● **Problem 1**: Rescale the records from the line with "Task: Open the Política de privacidad link" up to and including the line with "Action: pos(453,477)", reproducing every line in that span with its requests included. Multiply each coordinate in the answers by 2.05 and round to whole numbers, with halves rounding up.

[START OF Text section]

Despite what all the crafters might have you think, the art of re-purposing isn’t new. Surely it dates back to a time when “disposable” was unthinkable. Those with memories of the Great Depression frequently speak — proudly — of how they re-used an item  over and over and just when it seemed destined for the dustbin some ingenious soul would determine a new use for the item.

My mom, who was born in 1922, often reminds me of how she used the wool from an aunt’s coat to make a coat for me. The coat is still in my attic — a gentle reminder that new is not always better.

Several years ago, when we moved my mom from her condo to an independent living center, I discovered some old cotton rice bags among her fabric stash. Back when we were kids, my parents bought large quantities of rice. Today those bags are usually made of some odd kind of fibrous stuff with a plastic feel.

But the “vintage” rice and flour bags were made of sturdy cotton and usually imprinted with the company name, amount and type of rice, etc. During the Depression, flour sacks were often made into clothing.

[END OF Text section]
[START OF Dataset records]

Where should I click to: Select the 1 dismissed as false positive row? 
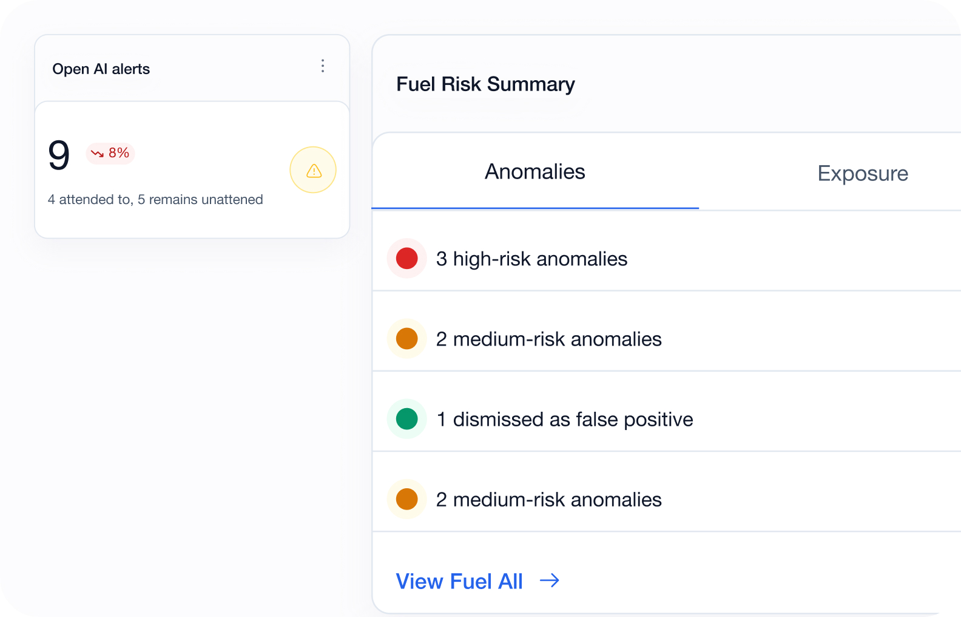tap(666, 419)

[END OF Dataset records]
[START OF Dataset records]

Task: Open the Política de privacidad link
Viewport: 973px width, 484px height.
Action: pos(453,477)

[END OF Dataset records]
[START OF Dataset records]

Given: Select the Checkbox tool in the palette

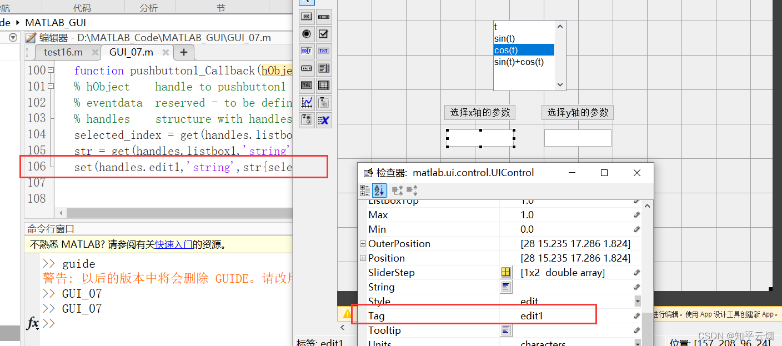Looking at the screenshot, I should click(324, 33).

[END OF Dataset records]

● **Problem 2**: According to the text on re-purposing, what were flour sacks often made into during the Depression?

● **Final answer 1**:
Task: Open the Política de privacidad link
Viewport: 973px width, 484px height.
Action: pos(929,978)

● **Final answer 2**: Clothing.